One of the primary purposes of heading over to South Africa (aside from giving two talks at the conference) was to attempt to collect dollar spot samples for a large project that Dr. Tredway is working on. Although I did see some “old” dollar spot symptoms on a variety of species, I am not sure how much of this we will be able to isolate from. My initial visits took me to a few golf courses in the Johannesburg region where the primary species were kikuyugrass (image right) and creeping bentgrass in the fairways and putting greens, respectively. I did manage to visit a golf course that had nearly pure Poa annua putting greens.
This brings me to my next thought on the whole visit to South Africa. Aside from the doctors’ warnings prior to my visit (more in a later post), I was pretty unclear as to the types of turf that they grow or the conditions in which they grow them in. Well, it seems to be fairly similar to the United States in terms of diversity with a primary exception being that our seasons are opposite. South Africa is just now entering the autumn/winter months and won’t see spring until around sometime around August/September (if I remember correctly). They do, however, manage similar grass species. The primary putting green species is creeping bentgrass and/or annual bluegrass. There are some courses that do have bermudagrass greens. One commonality among the golf courses is that most seem to be managing kikuyu fairways. I did see one course that had bermudagrass fairways.
As far as diseases, these too were very diverse. During my visits in the Jo’burg region, I only saw some dollar spot and what I believed to be spring dead spot on bermudagrass (although it was appearing in the fall) and kikuyu patch (which again I believe to be spring dead spot). Fairy ring was also prominent on the putting greens of another course.
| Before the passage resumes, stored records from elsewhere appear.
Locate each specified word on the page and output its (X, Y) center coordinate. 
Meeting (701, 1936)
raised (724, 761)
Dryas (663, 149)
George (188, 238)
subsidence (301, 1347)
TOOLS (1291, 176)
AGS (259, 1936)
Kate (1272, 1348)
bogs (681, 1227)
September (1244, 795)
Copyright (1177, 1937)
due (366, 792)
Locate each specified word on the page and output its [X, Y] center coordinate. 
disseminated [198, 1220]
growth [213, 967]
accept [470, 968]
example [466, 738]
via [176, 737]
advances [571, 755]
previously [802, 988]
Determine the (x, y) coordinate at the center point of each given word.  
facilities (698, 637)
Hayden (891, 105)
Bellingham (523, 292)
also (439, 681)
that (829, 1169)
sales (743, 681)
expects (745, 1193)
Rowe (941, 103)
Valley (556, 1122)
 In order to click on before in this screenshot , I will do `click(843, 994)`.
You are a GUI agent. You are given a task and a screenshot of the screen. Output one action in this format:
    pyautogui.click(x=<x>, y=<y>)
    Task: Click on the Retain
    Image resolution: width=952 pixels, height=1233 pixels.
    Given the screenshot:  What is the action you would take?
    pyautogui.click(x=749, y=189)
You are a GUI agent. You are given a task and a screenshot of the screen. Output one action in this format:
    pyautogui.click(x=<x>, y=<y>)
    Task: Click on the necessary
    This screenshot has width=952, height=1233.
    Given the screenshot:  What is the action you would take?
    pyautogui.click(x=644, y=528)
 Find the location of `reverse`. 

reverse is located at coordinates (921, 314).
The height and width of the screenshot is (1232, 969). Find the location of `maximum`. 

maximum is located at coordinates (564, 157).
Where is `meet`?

From the superintendents in the Cape Town region, I was informed of putting greens with active anthracnose, dollar spot and even Microdochium patch. Algae (which I attribute to either extreme summer temperatures causing thinning and/or excessive moisture) is also a major problem.
A major disadvantage to the superintendents in the region is the lack of educational resources on a whole. There is no formal turf education in the country and traveling to the states is extremely expensive for a majority of the superintendents. I did meet two individuals who were studying in the Penn State World Campus program and at Elmwood College in Scotland. Otherwise, much of their information comes from the web or books and little positive confirmation of the diseases they have are available. Despite these limitations, I found the superintendents to be very knowledgeable and interested in management strategies.
In trying to keep this to our readable two minute post, I will wrap up by saying thanks to all of the superintendents who showed me around their courses; Sue for inviting me to speak at the conference; Dr. Vargas (aka Elvis shown to the right) for once again creating an entertaining environment and for stirring the pot with his views on resistance management; Marinus for driving us around for the week; Aquatrols, Syngenta and Toro for sponsoring the event; and to everyone else I met. This trip provided me a lot of information for more international posts that I will put up over the next few months. In the meantime, check out the photos from the trip. It was truly the trip of a lifetime.
Oh, and as for “lekker” in the post’s title. This was explained to me as an Afrikaan term that means something that is “better than nice”. Although there was no literal English translation, I took it as meaning “awesome”.